(Beginning of Document extract)

Yellen spoke as she wrapped up three days of talks with finance ministers and central bank governors from Group of Seven countries. As officials discussed plans to shift global supply chains, sanctions against Russia and other topics, Yellen was continually asked by the media and her counterparts about the crisis looming over the US.

In an interview with Bloomberg Television on Friday, she said the US would be forced to renege on some obligations if Congress doesn’t raise the debt ceiling in time. She said no plan on whether or how to prioritize some payments over others had yet been presented to Biden and the only good fix is to raise the cap.

“We have to default on some obligation, whether it’s Treasuries or payments to Social Security recipients,” she said in the Friday interview. “That’s something America hasn’t done since 1789. And we shouldn’t start now. So we’ve not discussed what to do.”

Other G-7 attendees offered optimism that the issue would be resolved before it disrupted global financial markets.

“There is a strong feeling in the room of support for the administration effort, and to Janet specifically,” European Commissioner and former Italian Prime Minister Paolo Gentiloni said Friday in a separate interview with Bloomberg TV. “It’s an internal issue, of course with enormous impacts in the world, but the impression I feel is that we are convinced that the common interests will prevail.”

Mathias Cormann, secretary general of the Organization for Economic Cooperation and Development, was less sanguine.

“There’s just no need for a self-inflicted problem that comes on top of all of the other issues we’re already facing in the global economy right now,” he said in a Bloomberg TV interview on Thursday.

UK Chancellor of the Exchequer Jeremy Hunt also sounded the alarm.

“It would be absolutely devastating if America, which is one of the biggest motors of the global economy, was to have its GDP knocked off track by failure to reach agreement,” Hunt said after the G-7 talks wrapped on Saturday.

Real Estate Risk

In Saturday’s interview, Yellen sounded notes of caution, not only from the showdown over the debt ceiling, but also from rising interest rates and the deteriorating state of the commercial real estate sector.

“My sense is that the lending standards have been relatively conservative at banks,” she said of loans to commercial real estate players. “But on the other hand, you’ve had a huge shock to the demand for office space from the pandemic and you have higher interest rates.”

(End of Document extract)

__Work instruction__
Write the next part of the article on Yellen's debt ceiling warnings, beginning after its final sentence. You can set aside the material that follows.

(Beginning of Provided information)

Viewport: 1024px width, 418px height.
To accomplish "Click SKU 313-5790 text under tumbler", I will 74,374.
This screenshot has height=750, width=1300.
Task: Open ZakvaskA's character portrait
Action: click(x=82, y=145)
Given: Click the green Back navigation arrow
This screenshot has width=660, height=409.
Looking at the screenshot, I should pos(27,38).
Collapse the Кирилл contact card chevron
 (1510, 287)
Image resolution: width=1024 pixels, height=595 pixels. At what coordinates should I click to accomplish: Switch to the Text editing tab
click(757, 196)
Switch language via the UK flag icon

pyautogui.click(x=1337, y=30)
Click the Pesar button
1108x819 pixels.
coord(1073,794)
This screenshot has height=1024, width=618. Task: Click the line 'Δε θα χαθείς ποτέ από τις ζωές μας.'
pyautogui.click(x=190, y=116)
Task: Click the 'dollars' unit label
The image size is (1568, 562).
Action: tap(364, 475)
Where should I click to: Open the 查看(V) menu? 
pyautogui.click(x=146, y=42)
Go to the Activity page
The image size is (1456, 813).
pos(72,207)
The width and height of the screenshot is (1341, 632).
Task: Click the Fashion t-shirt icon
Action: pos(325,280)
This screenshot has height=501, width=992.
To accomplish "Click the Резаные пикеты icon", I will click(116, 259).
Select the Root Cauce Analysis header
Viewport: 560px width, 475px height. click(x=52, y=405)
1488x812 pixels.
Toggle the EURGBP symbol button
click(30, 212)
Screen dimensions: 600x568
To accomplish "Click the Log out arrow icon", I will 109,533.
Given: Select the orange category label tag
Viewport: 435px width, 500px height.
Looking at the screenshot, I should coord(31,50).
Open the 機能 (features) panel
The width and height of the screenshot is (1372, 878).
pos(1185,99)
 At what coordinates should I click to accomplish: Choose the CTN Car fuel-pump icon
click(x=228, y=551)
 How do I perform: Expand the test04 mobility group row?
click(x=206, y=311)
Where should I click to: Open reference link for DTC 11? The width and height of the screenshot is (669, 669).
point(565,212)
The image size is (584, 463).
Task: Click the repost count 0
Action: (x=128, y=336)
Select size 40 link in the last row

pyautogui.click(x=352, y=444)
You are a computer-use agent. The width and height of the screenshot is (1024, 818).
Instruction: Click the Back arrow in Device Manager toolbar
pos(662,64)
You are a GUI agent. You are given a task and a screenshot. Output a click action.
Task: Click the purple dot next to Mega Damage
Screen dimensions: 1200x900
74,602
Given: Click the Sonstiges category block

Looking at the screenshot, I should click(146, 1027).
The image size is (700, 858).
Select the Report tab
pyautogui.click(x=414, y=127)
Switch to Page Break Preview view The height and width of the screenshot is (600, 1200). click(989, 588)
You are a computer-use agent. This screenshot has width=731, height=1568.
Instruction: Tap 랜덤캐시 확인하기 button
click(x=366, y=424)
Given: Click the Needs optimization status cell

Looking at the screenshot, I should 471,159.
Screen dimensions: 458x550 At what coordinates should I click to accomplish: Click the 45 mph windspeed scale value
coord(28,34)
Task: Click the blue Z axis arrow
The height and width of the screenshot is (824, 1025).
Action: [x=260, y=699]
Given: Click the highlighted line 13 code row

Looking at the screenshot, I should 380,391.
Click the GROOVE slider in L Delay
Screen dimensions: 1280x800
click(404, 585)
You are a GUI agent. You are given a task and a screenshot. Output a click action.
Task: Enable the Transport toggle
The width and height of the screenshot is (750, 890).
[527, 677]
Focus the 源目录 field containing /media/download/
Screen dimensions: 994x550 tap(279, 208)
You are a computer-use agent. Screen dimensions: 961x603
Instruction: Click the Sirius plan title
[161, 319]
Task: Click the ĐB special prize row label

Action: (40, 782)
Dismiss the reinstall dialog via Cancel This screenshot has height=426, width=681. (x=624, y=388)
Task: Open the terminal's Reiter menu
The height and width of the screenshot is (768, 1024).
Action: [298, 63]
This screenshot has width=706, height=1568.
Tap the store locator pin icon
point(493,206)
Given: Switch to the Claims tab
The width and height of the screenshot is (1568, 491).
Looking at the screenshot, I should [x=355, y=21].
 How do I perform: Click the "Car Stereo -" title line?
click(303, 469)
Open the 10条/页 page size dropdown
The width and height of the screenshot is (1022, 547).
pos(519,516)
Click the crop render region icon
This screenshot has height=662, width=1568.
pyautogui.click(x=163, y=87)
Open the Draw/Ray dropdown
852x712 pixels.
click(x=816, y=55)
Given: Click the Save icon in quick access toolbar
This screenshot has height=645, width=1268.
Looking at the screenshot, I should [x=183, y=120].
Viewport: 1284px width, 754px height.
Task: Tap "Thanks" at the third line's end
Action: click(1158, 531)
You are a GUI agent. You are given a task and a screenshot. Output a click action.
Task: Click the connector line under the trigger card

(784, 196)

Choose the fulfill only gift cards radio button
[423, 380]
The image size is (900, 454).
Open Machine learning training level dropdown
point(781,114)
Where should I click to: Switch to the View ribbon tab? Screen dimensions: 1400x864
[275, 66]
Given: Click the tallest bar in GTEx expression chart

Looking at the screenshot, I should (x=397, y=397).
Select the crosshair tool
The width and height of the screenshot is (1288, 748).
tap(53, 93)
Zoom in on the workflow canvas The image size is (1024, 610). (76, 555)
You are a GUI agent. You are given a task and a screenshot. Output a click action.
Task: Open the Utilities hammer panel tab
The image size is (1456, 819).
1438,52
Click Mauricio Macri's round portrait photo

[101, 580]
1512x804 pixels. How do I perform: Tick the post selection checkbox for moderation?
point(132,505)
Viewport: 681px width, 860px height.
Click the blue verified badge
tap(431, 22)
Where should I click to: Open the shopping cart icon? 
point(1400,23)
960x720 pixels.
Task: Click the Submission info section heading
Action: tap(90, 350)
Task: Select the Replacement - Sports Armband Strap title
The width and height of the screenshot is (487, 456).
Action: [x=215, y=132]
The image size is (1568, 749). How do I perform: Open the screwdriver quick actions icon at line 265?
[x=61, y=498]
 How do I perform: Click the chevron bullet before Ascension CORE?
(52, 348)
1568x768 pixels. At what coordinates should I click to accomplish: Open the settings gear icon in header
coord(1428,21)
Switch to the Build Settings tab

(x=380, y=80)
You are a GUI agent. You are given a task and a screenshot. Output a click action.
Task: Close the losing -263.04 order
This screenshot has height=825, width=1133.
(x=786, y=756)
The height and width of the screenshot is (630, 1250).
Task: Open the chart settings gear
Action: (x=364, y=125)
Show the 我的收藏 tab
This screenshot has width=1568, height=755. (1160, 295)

(End of Provided information)

__Result of this exercise__
She said she expected regulators would be looking “very carefully” at bank exposure to the sector, with that task also “part of ongoing supervision.” She added, “I don’t think this is an out-sized financial stability risk.”

Debt Concerns

Yellen’s go-to metric on debt is inflation-adjusted interest costs as a proportion of GDP. She said the Biden administration projects that reaching slightly above 1%, which she called “perfectly reasonable.”

“If we’re looking at something like 1% real net-interest, that isn’t something to feel we’re in a catastrophic situation,” she said.

Federal Reserve Chair Jerome Powell has repeatedly said he’s worried about the future path of US debt, and former Treasury Secretary Robert Rubin said in recent days the debt’s trajectory wasn’t sustainable.

Yellen reiterated that she sees a path for inflation returning close to the Fed’s 2% target without a meaningful uptick in unemployment. Asked if the odds of recession in the next 12 months were below 50%, Yellen paused and then demurred.

“I’m not sure I want to attach a number to probabilities,” she said. “Obviously, the economy’s slower and there are significant potential shocks, including the debt ceiling, the Fed is tightening monetary policy.”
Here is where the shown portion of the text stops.